--- BEGIN EXTRACTED MATERIAL ---

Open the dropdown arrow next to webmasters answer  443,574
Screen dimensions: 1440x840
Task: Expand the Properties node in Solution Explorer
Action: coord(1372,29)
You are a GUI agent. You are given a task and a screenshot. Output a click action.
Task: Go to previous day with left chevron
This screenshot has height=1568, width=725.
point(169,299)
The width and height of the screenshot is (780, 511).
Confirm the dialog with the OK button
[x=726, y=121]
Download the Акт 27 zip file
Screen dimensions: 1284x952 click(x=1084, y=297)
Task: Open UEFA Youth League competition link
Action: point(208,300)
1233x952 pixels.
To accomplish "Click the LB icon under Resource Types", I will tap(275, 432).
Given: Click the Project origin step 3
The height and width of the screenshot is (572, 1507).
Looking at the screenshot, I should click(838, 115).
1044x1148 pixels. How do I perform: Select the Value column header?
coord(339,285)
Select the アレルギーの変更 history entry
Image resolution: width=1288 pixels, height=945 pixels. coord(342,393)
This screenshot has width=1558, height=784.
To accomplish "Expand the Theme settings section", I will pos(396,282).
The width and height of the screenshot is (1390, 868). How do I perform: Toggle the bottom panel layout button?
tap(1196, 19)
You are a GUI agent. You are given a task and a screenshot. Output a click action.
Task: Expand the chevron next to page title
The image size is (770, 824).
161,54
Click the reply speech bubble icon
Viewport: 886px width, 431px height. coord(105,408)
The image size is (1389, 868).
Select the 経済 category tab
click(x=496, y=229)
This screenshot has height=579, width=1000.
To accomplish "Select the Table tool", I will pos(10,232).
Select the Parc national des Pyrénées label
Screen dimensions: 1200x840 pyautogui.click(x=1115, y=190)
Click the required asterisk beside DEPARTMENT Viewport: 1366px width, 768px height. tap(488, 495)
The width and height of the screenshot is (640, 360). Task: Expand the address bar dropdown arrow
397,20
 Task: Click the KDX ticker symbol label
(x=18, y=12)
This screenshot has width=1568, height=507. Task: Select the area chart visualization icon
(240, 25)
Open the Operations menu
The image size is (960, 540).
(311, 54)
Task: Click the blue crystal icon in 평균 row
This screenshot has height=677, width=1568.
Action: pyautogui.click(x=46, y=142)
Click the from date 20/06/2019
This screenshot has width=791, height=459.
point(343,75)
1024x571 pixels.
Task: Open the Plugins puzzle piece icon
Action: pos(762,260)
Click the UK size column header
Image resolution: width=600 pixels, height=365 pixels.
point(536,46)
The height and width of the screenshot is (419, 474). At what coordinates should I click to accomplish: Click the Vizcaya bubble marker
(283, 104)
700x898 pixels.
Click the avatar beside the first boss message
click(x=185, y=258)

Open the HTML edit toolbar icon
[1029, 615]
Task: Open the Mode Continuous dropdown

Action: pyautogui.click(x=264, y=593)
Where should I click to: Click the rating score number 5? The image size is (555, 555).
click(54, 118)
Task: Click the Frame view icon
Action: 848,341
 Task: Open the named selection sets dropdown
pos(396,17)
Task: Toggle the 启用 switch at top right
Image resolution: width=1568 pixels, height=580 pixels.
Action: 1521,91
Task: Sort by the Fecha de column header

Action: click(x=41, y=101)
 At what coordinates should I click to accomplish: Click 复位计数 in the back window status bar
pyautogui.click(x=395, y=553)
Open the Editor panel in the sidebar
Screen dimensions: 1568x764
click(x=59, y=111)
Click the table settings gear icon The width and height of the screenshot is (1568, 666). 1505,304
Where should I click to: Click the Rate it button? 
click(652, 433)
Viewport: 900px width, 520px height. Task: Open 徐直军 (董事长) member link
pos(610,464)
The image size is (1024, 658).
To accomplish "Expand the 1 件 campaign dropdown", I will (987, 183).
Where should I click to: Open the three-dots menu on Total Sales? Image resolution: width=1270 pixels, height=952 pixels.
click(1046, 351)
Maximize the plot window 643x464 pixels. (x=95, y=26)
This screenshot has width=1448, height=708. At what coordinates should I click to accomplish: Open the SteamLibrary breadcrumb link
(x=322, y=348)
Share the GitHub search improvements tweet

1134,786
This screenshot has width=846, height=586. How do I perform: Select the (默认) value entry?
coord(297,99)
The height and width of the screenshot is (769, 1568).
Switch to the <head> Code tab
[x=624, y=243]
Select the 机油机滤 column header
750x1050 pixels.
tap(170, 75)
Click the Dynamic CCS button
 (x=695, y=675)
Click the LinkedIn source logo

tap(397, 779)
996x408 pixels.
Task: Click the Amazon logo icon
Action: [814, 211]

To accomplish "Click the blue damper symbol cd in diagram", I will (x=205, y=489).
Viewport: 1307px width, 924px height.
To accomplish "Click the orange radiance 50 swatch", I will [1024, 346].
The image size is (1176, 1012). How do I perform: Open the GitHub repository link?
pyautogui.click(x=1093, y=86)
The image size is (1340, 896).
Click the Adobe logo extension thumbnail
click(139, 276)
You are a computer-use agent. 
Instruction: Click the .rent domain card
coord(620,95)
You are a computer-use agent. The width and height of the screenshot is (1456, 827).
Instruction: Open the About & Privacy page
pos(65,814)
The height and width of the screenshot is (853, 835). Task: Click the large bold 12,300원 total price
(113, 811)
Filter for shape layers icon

--- END EXTRACTED MATERIAL ---

--- TASK OBJECTIVE ---
Please render the items starting at the line containing "Maximize the plot" and ending at the line containing "coord(297,99)" as a two-column CSV with the headers item_text and answer. Give one row per item, and put each value in a single quoted field with any line breaks replaced by spaces.

--- OUTPUT OF THE TASK ---
item_text,answer
"Maximize the plot window 643x464 pixels.","(x=95, y=26)"
"This screenshot has width=1448, height=708. At what coordinates should I click to accomplish: Open the SteamLibrary breadcrumb link","(x=322, y=348)"
"Share the GitHub search improvements tweet","1134,786"
"This screenshot has width=846, height=586. How do I perform: Select the (默认) value entry?","coord(297,99)"